Shumway and his wife met with Elder Alfred Kyungu, General Authority Seventy of The Church of Jesus Christ of Latter-day Saints and President of the Africa West Area. Kyungu was pleased to hear of their success and service in sharing Christ’s love with Church-affiliated university resources, explaining some of the goals of the Church as they prepare to build a temple in Cape Coast, Shumway said.
Ayim and the BYU Management Society, a global network of professionals that strive for ethical leadership, organized three devotionals with congregations of The Church of Jesus Christ of Latter-day Saints near the university in Ghana. Shumway and his wife addressed young single adults—students, their friends, or curious locals—about lifelong learning, building their faith as well as their education.
Shumway was struck by the spiritual power and passion for growth the young adults showed at the devotionals.
“The Spirit just washed over me,” Shumway said. “This is how the church is going to move and be strengthened in Ghana, is these YSAs right here, these young single adults. They have a huge strength and a huge responsibility in their country.”

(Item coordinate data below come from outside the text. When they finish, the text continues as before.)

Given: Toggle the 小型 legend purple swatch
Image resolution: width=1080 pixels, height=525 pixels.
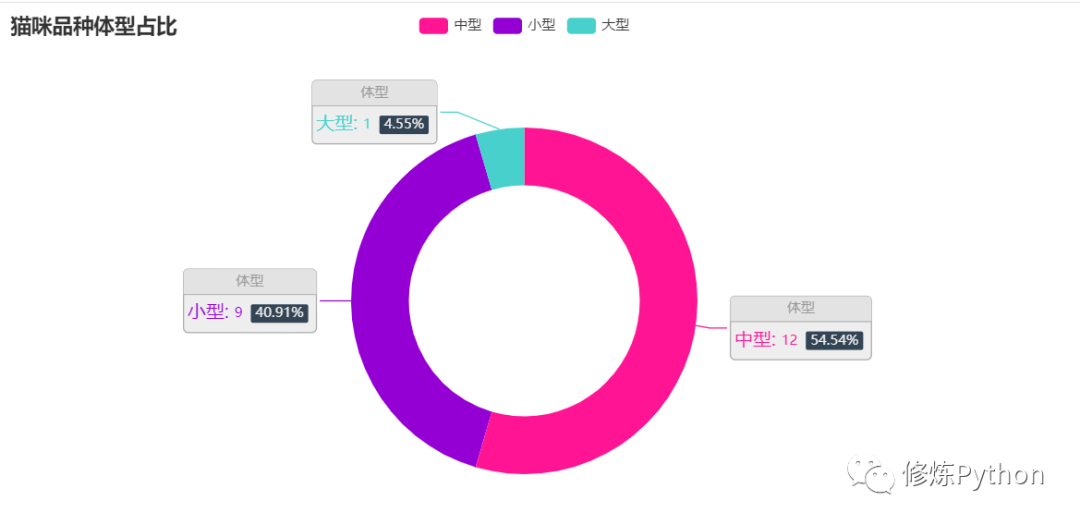Looking at the screenshot, I should [x=508, y=25].
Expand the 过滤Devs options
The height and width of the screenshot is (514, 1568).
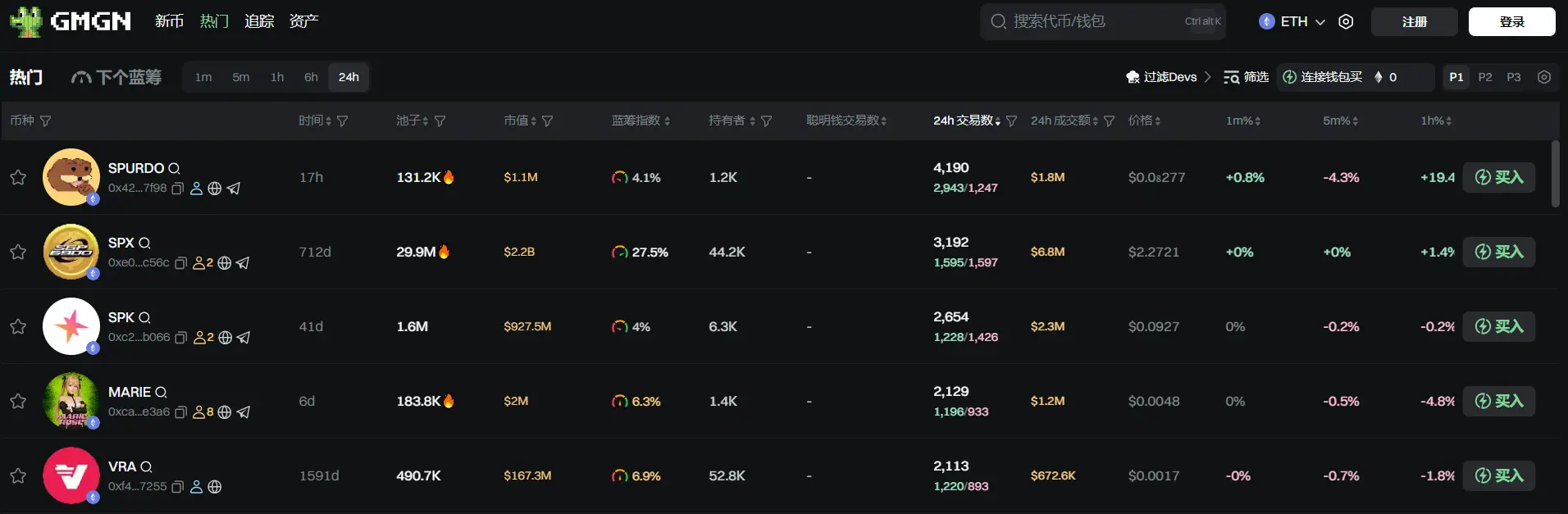(1169, 77)
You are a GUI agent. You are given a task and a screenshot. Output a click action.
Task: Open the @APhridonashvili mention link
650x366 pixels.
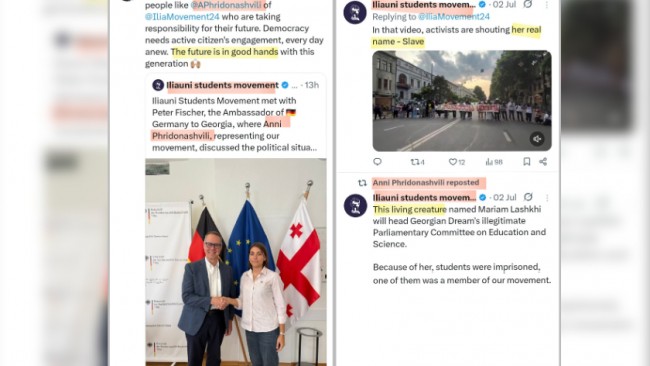click(226, 5)
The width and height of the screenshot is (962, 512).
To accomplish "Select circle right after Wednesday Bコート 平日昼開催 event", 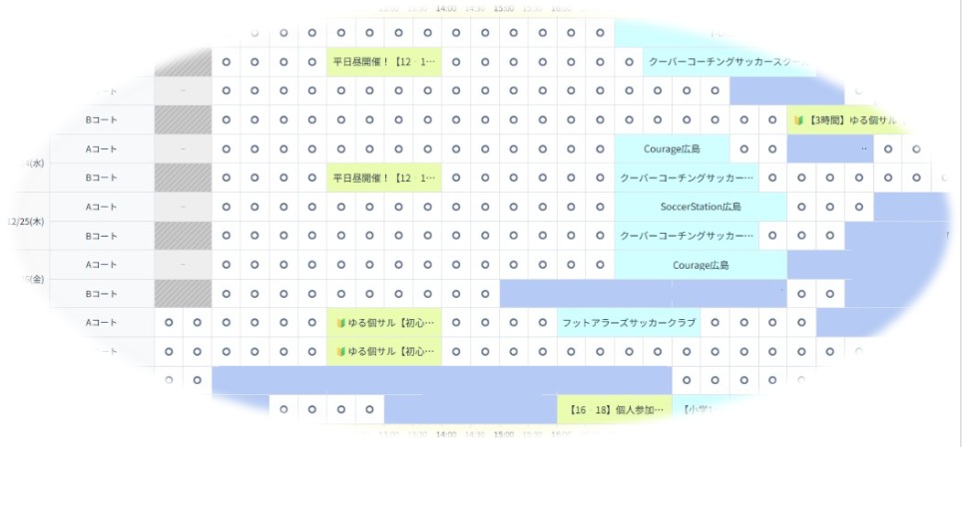I will (456, 178).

Shumway and Ayim hope their work will result in both continued growth and development of STEM education through Ghana’s private and public schools and in the spread of serving and uniting values.
“You can change a situation through education better than you can do it through some type of enforcement of a policy or things of that nature,” Shumway said. “Sometimes you just do things because it is the right thing to do, to go and to serve and to teach, because education is transformative.”
Ayim felt privileged to be able to be a part of the teachers’ influence through generations.
“It's just a little seed that we sow that would germinate into bigger things,” Ayim said. “That is dear to my heart to be able to continue to empower—not only in Ghana but in West Africa where the church is growing—teachers’ education.”
Shumway and Ayim continue to confer with the University of Cape Coast to determine whether progress is being made as they plan to execute the curriculum in January 2026 for their winter semester.
Private schools in Ghana applied the activities in the fall of 2025. If the curriculum grows, Shumway says they may continue to have in-person trips in summers of the future.
The BYU representatives met with the Deputy Director for Education of Ghana during their time there to share what they accomplished to support the initiative of experimental learning going forward. Joy News, a national Ghanaian TV news organization, also featured the training in their evening program.